The current challenge in oncology is to rationally and effectively integrate immunotherapy with traditional treatment modalities including radiotherapy. Multiple preclinical studies have suggested radiotherapy may elicit abscopal responses. There is limited understanding if radiotherapy and immunotherapy synergize to promote control of irradiated tumors. We have recently shown that radiotherapy and immunotherapy induce ferroptosis, a novel form of programmed cell death in which excessive cell membrane oxidation results in cell death.
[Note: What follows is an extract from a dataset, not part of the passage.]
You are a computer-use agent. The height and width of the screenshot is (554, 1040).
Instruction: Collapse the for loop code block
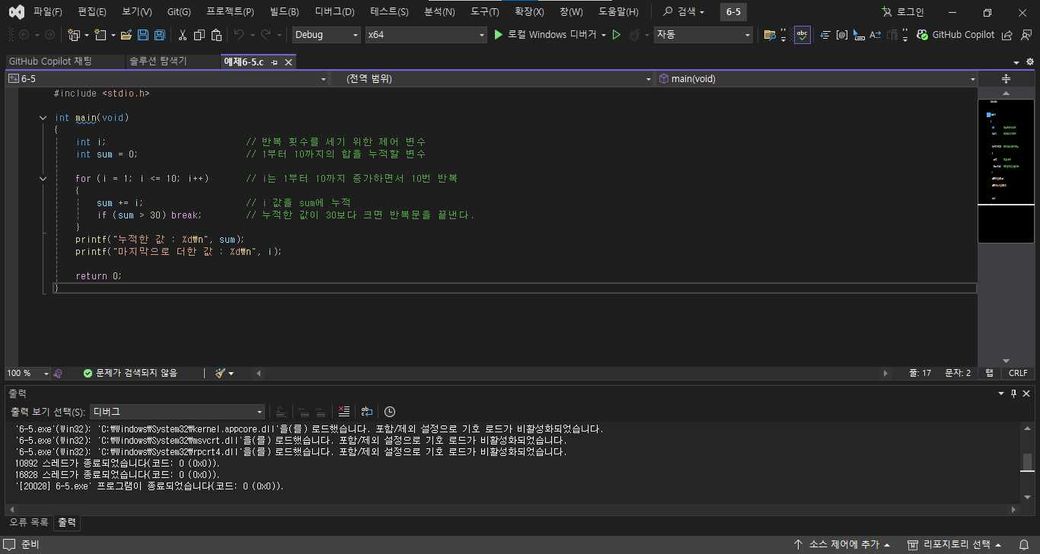click(x=43, y=178)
We hypothesized that ferroptosis may be a novel point of synergy between radiotherapy and immunotherapy within irradiated tumors. We use in vivo lipid oxidation quantification, pharmacologic perturbation, Crispr knockout, clonogenic survival, in vivo tumor growth, and flow cytometry to understand the importance of lipid oxidation to radiotherapy and immunotherapy efficacy. Ferroptosis agonists augment and ferroptosis antagonists limit radiotherapy efficacy in multiple human and murine preclinical models in vitro and in vivo. Immunotherapy sensitizes tumors to radiotherapy by promoting tumor cell ferroptosis. Mechanistically, interferon gamma derived from immunotherapy-activated CD8+ T cells and radiotherapy-activated ATM independently, yet synergistically repress SLC7A11, a unit of the glutamate-cystine antiporter xc-, resulting in reduced cystine uptake, enhanced tumor lipid oxidation, and enhanced ferroptosis. Tumoral ferroptosis correlates with tumor control in preclinical models. Ferroptosis is a novel and previously unappreciated mechanism of radiotherapy and immunotherapy efficacy. Examining the induction of programmed cell death can promote the rational development of effective combinatorial cancer therapy.